I was asked the other day at a Texas Holdem poker tournament how I was able to become the poker player that I am now even though I started playing Texas Holdem at a pretty late age – only in my 40’s. It got me thinking. There are lots of things. Here’s a list of them in no specific order…
- I was lucky in that I started play Texas Holdem with a bankroll. Most players start out with just a few dollars’ stake. If you are a beginner, you will pretty much always lose more than you win at the start. You have to get quite a lot of miles under your belt, played thousands of poker hands, made a few mistakes, and learned from them, before you can turn the tide. And if you don’t have much money and lose it can take a long time to get the confidence and game experience until you start winning as a habit. So, I accept that I was very lucky to have had a successful career as a businessman beforehand that gave me a bit of money. So that when I lost, as all beginners at Texas Holdem do, it wasn’t too much of a problem and I didn’t get too downhearted.
- I am very calm under pressure, even when there is big money on the poker table. You can’t make good decisions if you aren’t calm. In business l learned how to deal with pressure. That’s useful for me at the poker table, particularly with some of the big hands I find myself in nowadays.
- I am fit. Not as fit as I was though. The younger Phua Wei Seng Paul was very fit – swimming both before and after games! Physical and mental fitness are very important. Mental fitness has come naturally to me after so many years in business, particularly in the junket business. If a junket customer isn’t happy, you have to learn how to deal with it. You have to have an agile and patient mind.
- Since I started when I was older, I had the benefit of life experience. As you grow older, you learn to deal with situations that are quite similar to those that have come before. You learn to recognise them. You get more patient when you are older too. That’s very useful in poker, particularly in cutting your losses when you are having a succession of bad beats.
- I’m a humble person. I never tell myself “Phua Wei Seng Paul, you are a great player!” – pretending I’m better than I am. I am honest about my abilities. There are better players than me. There are worse players than me. I’m still learning the game. Even today, in my mid-50s, I still have so much to learn. If you have the time and the dedication you can use your humility and willingness to learn and move forward.

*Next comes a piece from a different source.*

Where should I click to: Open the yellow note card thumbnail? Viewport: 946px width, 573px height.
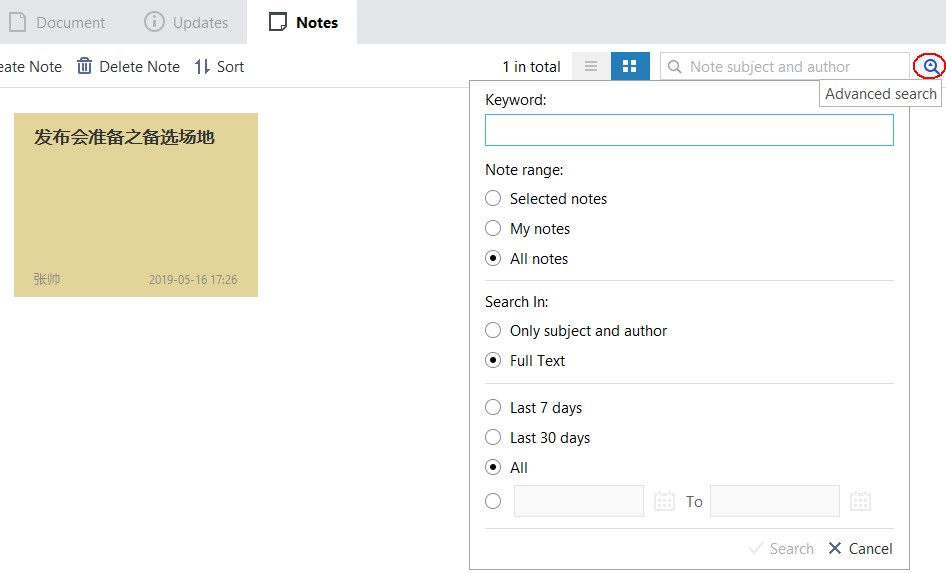[136, 205]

- Learn from Texas Holdem poker players who are better, and from yourself. During big tournaments, after I have finished playing for the night I will go back to my room and have a beer before I go to sleep and think. I will write down the games where I don’t think I played at my best level, or I didn’t make the best decisions. So, the next day I will go and see some poker pros who are there playing with me and ask them, “what would you have done in this situation?” You improve a lot that way. It is human nature to think you did the best you could. It’s hard to admit weakness to yourself when you are around the card table or at the casino. But a neutral observer can evaluate you better. Not many players think this way, but I think more should.

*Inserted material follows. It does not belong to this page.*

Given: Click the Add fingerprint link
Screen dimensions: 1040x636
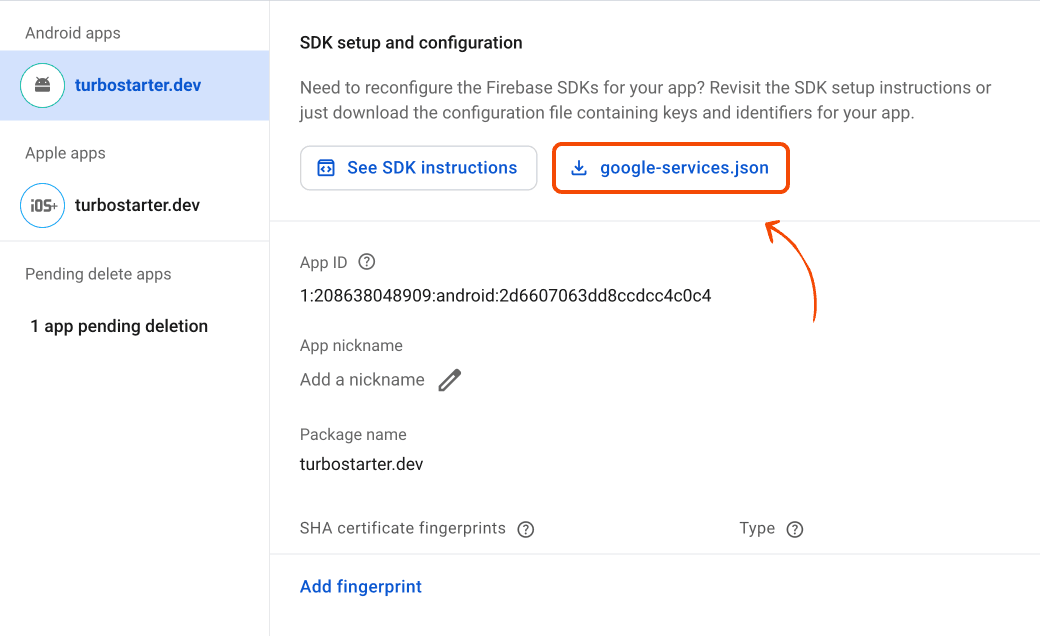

- If you want to play in big games, for big money, you have to make an effort. You have to learn, think differently, recognise that this is a serious business. That’s what I did. When I realised the sort of money that was needed to buy into these games, perhaps $200,000, I said to myself, “wow, this is no joke!” So I read books. I watched a lot of videos from the big tournaments, cash games. I spent hours and hours on YouTube.
- I used to have a very good memory when I started. I trained it. Now I am older, it’s not so good. I have to learn to win using different methods. There are lots of ways to skin a cat luckily!